***** Supplied data

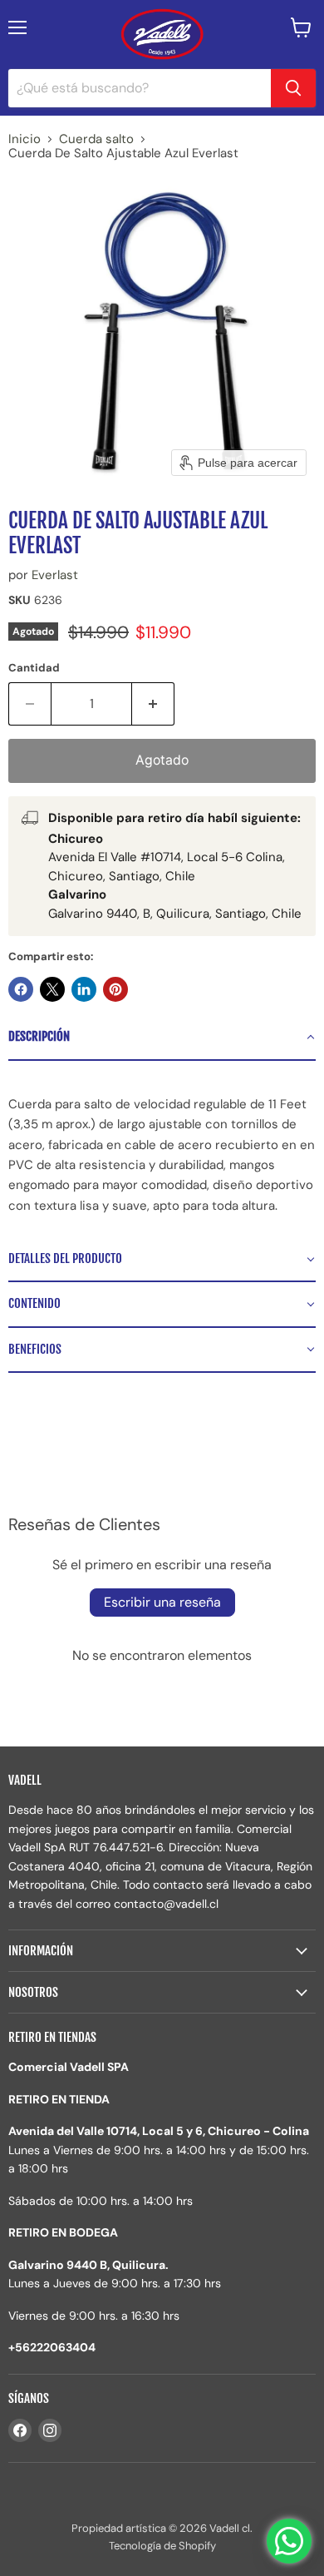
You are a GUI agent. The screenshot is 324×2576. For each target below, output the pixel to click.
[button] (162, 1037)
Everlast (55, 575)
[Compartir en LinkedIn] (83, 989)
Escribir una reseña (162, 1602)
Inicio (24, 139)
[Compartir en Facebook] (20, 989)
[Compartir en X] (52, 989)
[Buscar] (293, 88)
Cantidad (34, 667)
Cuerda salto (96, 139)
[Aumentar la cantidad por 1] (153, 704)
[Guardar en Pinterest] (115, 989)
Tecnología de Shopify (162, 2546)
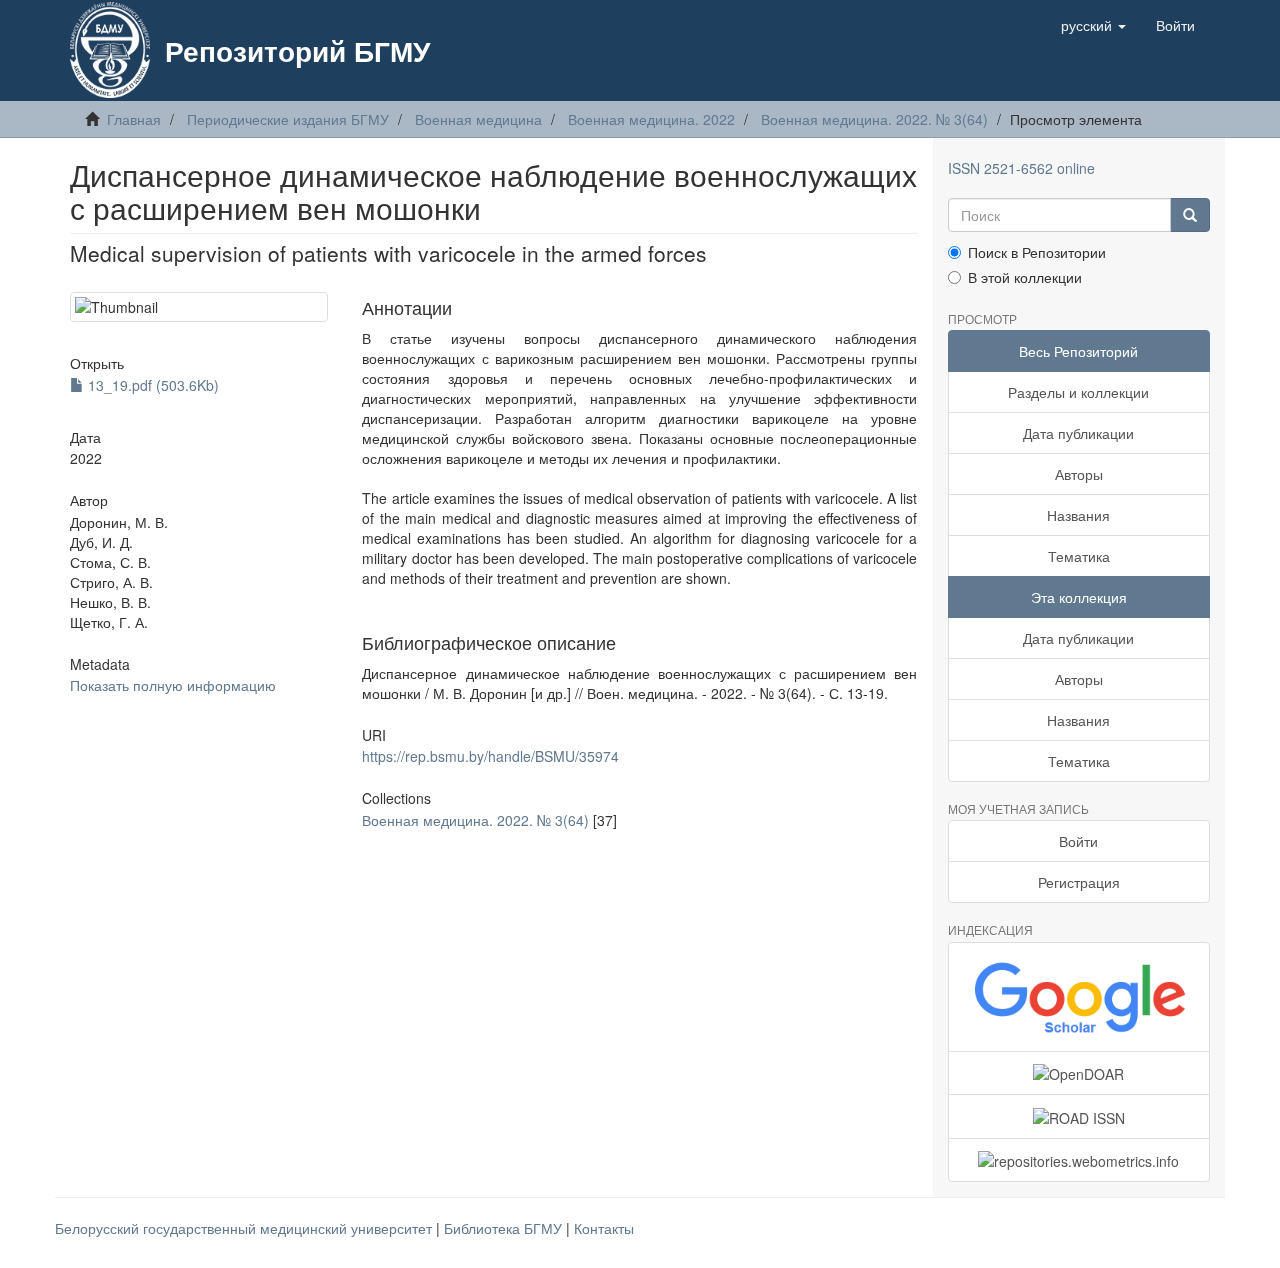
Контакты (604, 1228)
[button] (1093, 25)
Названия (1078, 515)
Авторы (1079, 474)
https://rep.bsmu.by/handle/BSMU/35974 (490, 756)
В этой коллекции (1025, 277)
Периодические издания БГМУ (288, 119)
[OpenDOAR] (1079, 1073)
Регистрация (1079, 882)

**********

(Exercise requirements) Which lines of the material above hold the string "Compartir"? Pull them out.

(Task output)
[Compartir en LinkedIn] (83, 989)
[Compartir en Facebook] (20, 989)
[Compartir en X] (52, 989)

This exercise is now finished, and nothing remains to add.